Today, Sugarman, with his son Jason, owns 17 Johnny Rockets in Rhode Island, Minnesota, California, New York, Connecticut, Pennsylvania, and Massachusetts, as well as 3 Original Soupman locations, and 2 Yeh! Yogourt Glace and Café units in Montreal. He also has a couple of new concepts brewing that he's not yet ready to talk about yet.
His favorite activity remains searching out the newest, most exciting trends and concepts, wherever that takes him. "There's a saying: You go, you get. You don't go, you don't get," he says. "I've always gone after things whether it was to the New York Trade Show to do rock'n'roll T-shirts, to Massachusetts where I got my real estate license at 18, or to California where I found Johnny Rockets."
Sugarman acknowledges that his way of doing things may appear a little quirky to those who don't know him well. One of his favorite sayings is, "Don't ever chase others--you'll always be looking at their butts."
Name: Lloyd Sugarman
Title: I never think of myself in terms of a title.

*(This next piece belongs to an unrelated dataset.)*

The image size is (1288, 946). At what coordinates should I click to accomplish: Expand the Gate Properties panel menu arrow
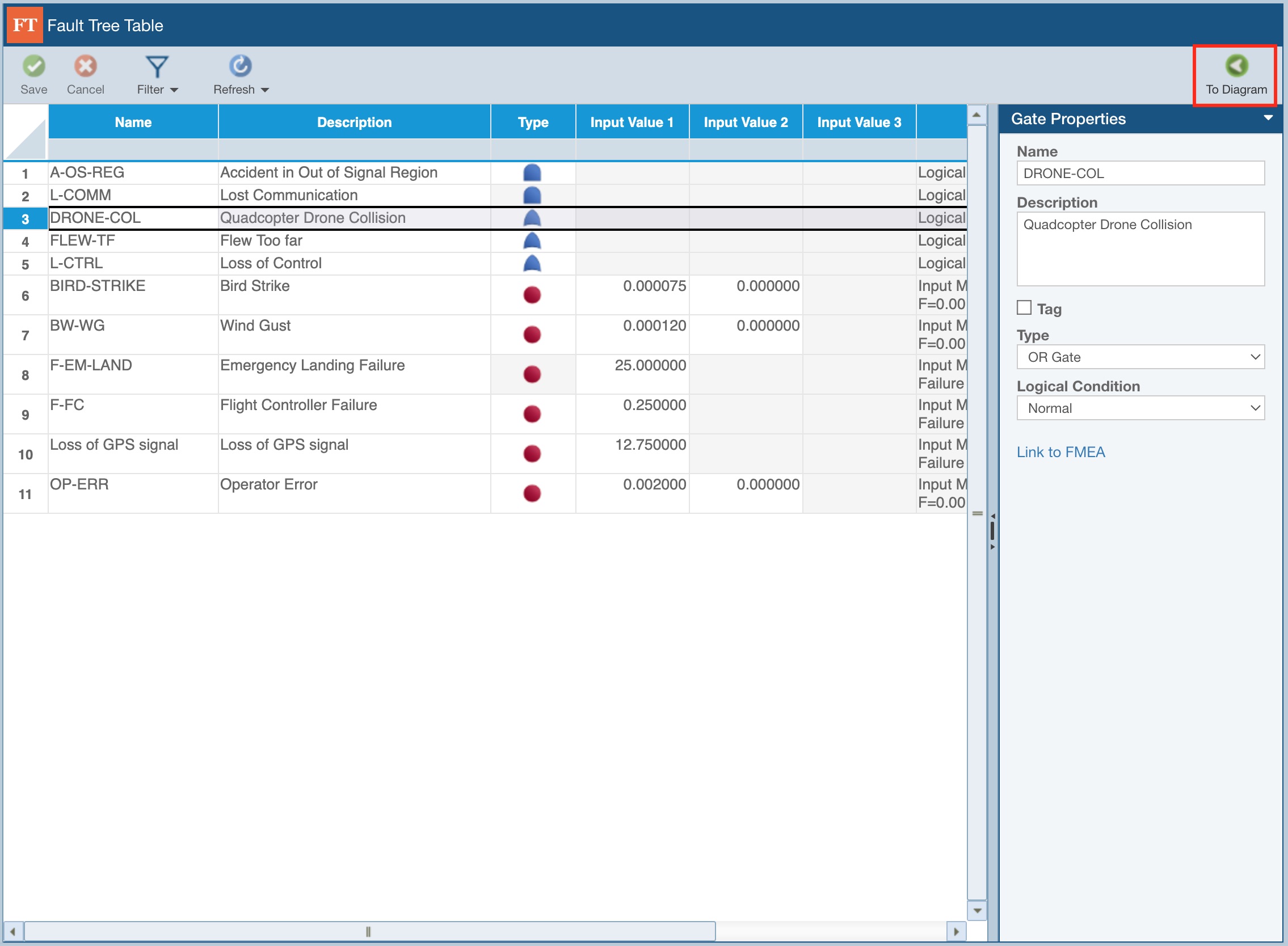(x=1268, y=118)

Company: I have different companies for different groups of stores. My headquarters is in Providence, R.I.
No. of units: Johnny Rockets, 17; Original Soupman, 3; Yeh! Yogourt Glace and Café, 2
Age: Over 50
Family: Wife Rhonda, son Jason (who works in the business), and daughter, Dana Sugarman Johnson
Years in franchising: More than 25
Years in current position: Hard to say. I am the only person ever exposed to Johnny Rockets as its first original franchise partner in 1986, then as its first franchisee in 1987, then as a member of the corporate team, then as a franchisee again and back with the company, and now back as a franchisee.